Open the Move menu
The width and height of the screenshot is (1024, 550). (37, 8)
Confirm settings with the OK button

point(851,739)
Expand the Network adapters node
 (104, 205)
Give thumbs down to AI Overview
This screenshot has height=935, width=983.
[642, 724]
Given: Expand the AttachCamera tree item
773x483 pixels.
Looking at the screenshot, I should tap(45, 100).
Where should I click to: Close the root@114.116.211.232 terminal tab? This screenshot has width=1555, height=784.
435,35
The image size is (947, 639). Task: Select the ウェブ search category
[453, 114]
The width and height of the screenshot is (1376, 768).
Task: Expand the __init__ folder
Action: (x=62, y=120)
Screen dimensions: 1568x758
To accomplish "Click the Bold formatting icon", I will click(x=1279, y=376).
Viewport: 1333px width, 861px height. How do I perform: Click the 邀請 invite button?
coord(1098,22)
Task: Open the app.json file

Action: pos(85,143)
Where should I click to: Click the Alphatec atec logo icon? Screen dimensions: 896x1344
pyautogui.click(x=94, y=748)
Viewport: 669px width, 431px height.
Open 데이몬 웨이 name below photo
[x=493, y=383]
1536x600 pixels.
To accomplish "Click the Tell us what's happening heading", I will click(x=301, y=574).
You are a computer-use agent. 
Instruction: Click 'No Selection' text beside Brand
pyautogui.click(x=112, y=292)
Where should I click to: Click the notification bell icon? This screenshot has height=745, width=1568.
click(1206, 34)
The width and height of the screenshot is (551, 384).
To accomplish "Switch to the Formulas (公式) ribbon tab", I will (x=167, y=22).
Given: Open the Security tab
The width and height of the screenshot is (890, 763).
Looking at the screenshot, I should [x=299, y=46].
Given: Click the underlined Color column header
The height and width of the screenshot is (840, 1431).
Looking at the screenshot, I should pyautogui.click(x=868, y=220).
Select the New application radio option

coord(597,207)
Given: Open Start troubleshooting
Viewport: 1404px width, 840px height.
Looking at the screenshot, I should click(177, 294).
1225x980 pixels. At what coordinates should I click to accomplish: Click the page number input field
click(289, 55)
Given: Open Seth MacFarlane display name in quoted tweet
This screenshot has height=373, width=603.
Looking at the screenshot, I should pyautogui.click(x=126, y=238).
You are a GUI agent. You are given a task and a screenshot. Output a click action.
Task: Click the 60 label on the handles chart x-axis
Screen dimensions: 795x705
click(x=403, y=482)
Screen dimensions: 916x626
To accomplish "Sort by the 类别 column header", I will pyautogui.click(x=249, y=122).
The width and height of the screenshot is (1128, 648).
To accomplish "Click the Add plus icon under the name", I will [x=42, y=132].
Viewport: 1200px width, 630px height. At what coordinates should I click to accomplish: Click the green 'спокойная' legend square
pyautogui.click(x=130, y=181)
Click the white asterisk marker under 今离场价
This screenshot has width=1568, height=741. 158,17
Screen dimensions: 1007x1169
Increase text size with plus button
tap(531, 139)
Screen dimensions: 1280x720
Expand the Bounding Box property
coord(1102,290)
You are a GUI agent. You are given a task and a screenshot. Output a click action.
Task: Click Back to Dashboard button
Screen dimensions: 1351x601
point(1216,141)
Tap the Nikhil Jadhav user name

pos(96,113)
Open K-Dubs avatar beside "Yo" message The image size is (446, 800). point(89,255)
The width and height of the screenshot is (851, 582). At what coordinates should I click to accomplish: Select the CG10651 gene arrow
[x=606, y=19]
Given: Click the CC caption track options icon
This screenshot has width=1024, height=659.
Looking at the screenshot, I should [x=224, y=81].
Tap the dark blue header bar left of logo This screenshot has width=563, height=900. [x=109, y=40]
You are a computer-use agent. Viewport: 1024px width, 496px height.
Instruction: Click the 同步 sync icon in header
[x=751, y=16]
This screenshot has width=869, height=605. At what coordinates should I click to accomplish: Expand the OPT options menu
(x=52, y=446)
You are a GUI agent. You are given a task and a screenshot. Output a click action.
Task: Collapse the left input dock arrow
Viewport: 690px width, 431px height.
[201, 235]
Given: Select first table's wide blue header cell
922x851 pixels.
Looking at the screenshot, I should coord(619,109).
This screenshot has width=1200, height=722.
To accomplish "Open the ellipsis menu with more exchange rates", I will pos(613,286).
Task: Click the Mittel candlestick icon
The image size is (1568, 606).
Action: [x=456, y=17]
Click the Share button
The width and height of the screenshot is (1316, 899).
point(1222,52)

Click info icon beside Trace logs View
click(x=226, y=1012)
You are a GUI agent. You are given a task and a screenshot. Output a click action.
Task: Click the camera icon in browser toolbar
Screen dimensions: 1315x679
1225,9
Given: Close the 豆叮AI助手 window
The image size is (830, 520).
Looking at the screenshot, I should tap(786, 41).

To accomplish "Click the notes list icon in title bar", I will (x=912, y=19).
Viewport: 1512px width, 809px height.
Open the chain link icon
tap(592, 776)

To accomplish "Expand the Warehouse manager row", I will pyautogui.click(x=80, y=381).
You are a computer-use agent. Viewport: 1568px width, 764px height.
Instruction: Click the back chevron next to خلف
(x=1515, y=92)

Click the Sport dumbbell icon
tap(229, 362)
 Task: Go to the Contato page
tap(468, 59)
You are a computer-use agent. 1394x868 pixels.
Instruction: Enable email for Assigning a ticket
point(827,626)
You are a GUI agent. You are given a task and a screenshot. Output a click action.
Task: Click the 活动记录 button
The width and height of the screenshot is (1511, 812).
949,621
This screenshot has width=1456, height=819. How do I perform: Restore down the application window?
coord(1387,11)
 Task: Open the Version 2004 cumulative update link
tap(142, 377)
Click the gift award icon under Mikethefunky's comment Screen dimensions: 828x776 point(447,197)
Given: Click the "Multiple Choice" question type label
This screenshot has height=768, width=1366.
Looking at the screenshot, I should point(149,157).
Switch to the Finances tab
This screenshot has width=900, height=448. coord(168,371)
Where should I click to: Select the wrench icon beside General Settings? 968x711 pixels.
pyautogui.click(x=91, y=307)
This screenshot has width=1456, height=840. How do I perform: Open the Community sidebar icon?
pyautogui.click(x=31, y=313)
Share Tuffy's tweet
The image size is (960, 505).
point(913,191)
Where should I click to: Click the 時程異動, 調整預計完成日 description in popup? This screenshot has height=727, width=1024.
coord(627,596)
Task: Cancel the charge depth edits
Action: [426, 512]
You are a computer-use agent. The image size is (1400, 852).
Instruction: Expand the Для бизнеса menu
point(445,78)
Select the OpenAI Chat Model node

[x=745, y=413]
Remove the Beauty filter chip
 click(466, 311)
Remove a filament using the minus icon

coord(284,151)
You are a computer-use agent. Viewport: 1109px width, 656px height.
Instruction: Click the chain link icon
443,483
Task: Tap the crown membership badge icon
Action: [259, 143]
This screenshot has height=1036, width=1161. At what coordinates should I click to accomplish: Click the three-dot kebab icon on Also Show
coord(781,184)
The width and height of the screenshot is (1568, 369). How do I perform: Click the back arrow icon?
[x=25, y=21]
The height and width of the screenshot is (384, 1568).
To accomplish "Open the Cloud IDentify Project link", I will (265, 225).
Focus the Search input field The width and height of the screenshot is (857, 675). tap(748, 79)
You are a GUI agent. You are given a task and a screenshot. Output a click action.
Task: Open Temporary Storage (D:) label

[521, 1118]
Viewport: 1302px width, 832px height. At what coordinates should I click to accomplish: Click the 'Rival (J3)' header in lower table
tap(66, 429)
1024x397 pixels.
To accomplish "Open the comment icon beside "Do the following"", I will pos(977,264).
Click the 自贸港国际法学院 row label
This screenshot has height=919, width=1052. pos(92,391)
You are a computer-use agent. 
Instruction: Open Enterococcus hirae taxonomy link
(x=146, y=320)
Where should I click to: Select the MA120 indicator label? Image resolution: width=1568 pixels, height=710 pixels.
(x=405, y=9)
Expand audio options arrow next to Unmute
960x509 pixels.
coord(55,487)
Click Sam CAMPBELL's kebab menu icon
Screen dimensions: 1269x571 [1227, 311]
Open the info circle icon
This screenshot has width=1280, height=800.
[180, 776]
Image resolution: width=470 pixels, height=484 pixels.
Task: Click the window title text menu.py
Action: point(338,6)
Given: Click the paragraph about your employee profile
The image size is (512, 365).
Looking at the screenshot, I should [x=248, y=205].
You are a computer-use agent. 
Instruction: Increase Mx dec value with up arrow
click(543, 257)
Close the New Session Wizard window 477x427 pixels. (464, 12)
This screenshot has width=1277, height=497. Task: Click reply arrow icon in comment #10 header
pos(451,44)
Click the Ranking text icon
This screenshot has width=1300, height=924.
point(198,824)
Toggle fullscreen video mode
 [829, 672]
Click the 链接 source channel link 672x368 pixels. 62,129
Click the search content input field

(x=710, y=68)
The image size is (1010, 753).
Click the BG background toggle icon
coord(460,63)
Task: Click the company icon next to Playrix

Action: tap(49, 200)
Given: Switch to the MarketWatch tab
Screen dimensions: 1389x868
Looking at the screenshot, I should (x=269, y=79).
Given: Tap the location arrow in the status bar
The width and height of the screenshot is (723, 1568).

▬▬▬▬▬▬

• [WHAT IS NEEDED] Extract every line of the records above that contains the word "blue".

• [TASK ANSWER]
Tap the dark blue header bar left of logo This screenshot has width=563, height=900. [x=109, y=40]
Given: Select first table's wide blue header cell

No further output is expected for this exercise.